[Excerpts from a dataset]
Content starts

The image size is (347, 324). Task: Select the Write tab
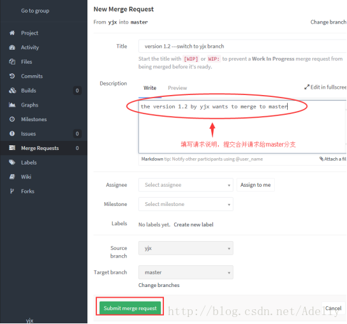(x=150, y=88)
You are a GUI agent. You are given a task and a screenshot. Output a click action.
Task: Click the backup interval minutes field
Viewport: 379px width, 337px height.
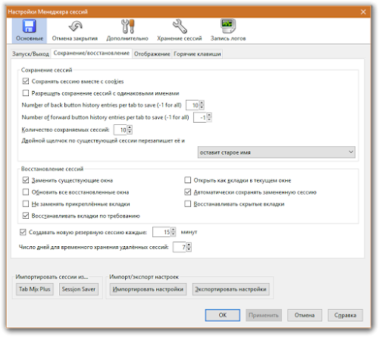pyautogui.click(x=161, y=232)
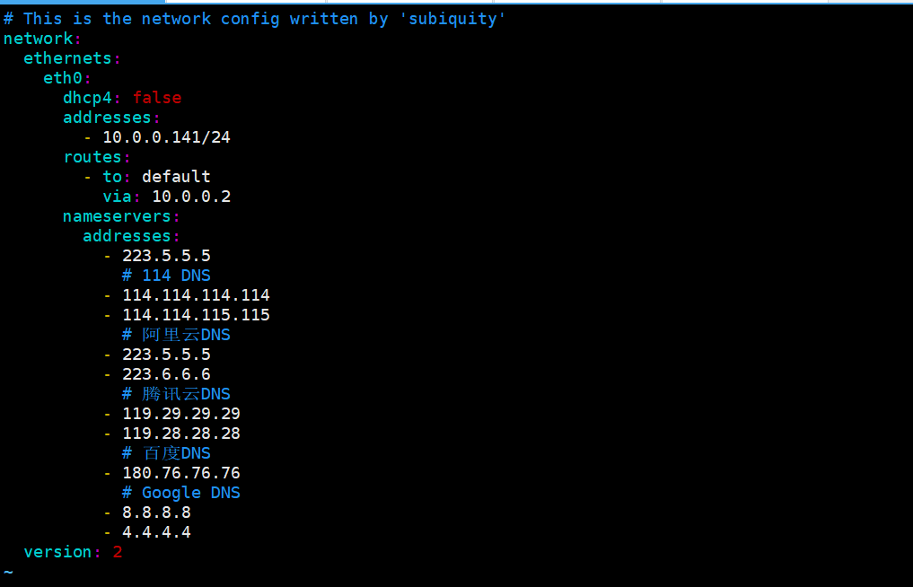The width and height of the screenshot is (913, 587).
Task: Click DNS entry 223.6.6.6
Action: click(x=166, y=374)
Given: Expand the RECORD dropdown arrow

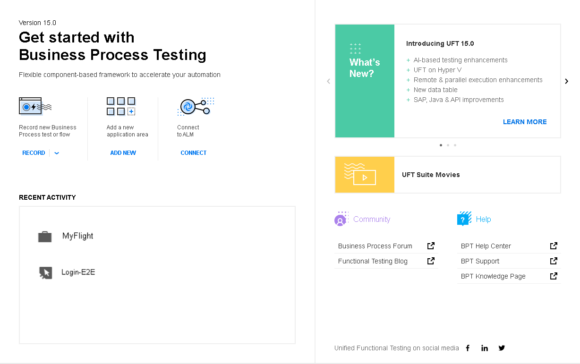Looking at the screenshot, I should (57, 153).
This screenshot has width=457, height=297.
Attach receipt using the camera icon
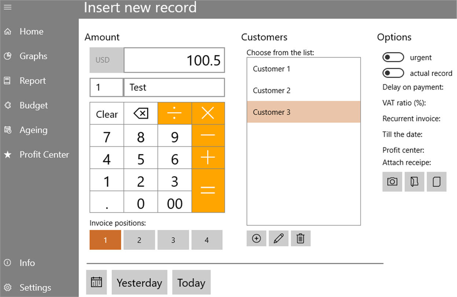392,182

Content ends
Content starts

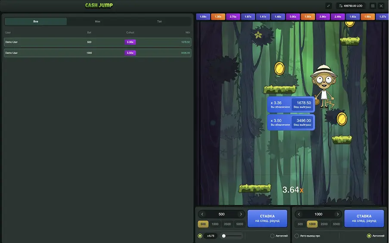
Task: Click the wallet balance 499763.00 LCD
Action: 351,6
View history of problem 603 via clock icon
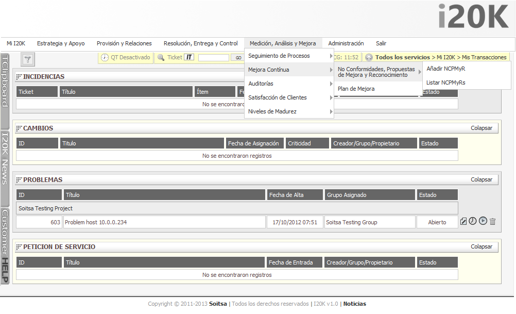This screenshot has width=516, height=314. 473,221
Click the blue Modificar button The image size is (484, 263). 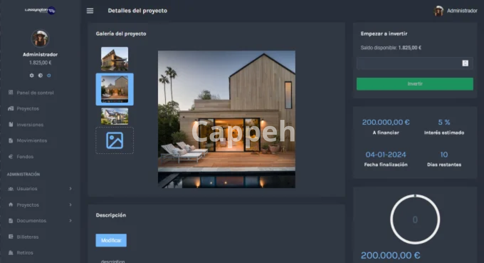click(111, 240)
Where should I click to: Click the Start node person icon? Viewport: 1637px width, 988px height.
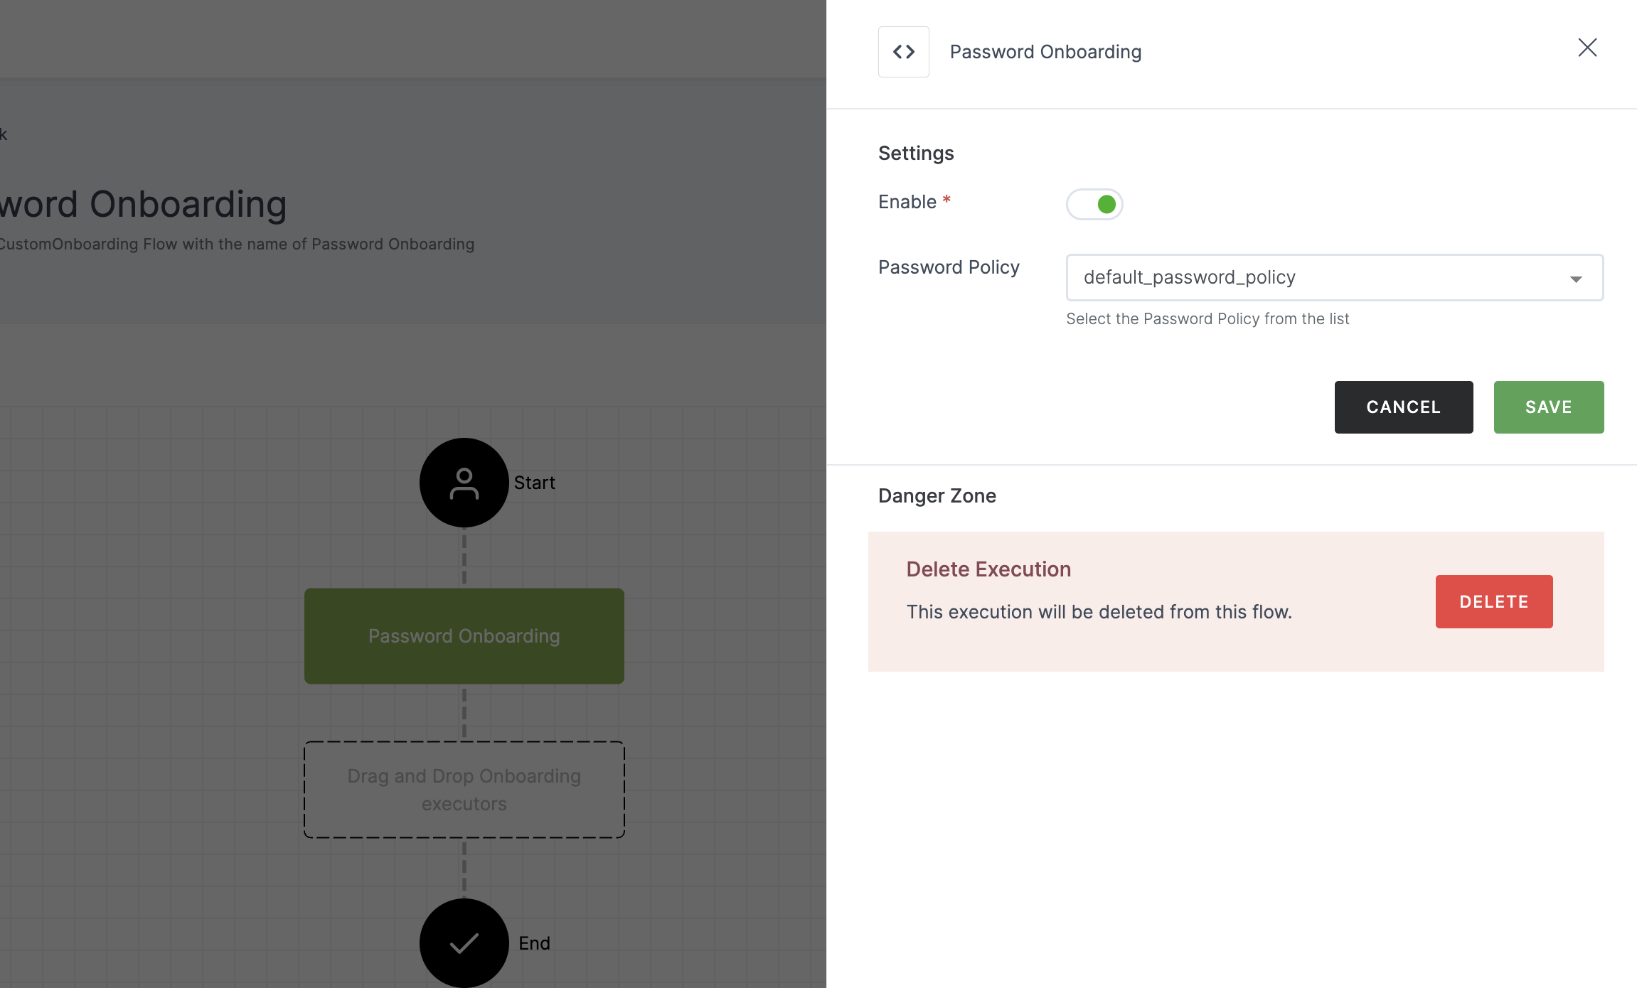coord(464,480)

Content ends

Because only one stretch of the records is wanted, please output the lines from the one holding "The image size is (347, 324)." through the one holding "Task: Click the backup interval minutes field" exactly, both included, and leave every picture out.

The image size is (347, 324). Task: Select the Write tab
(x=150, y=88)
You are a GUI agent. You are given a task and a screenshot. Output a click action.
Task: Click the backup interval minutes field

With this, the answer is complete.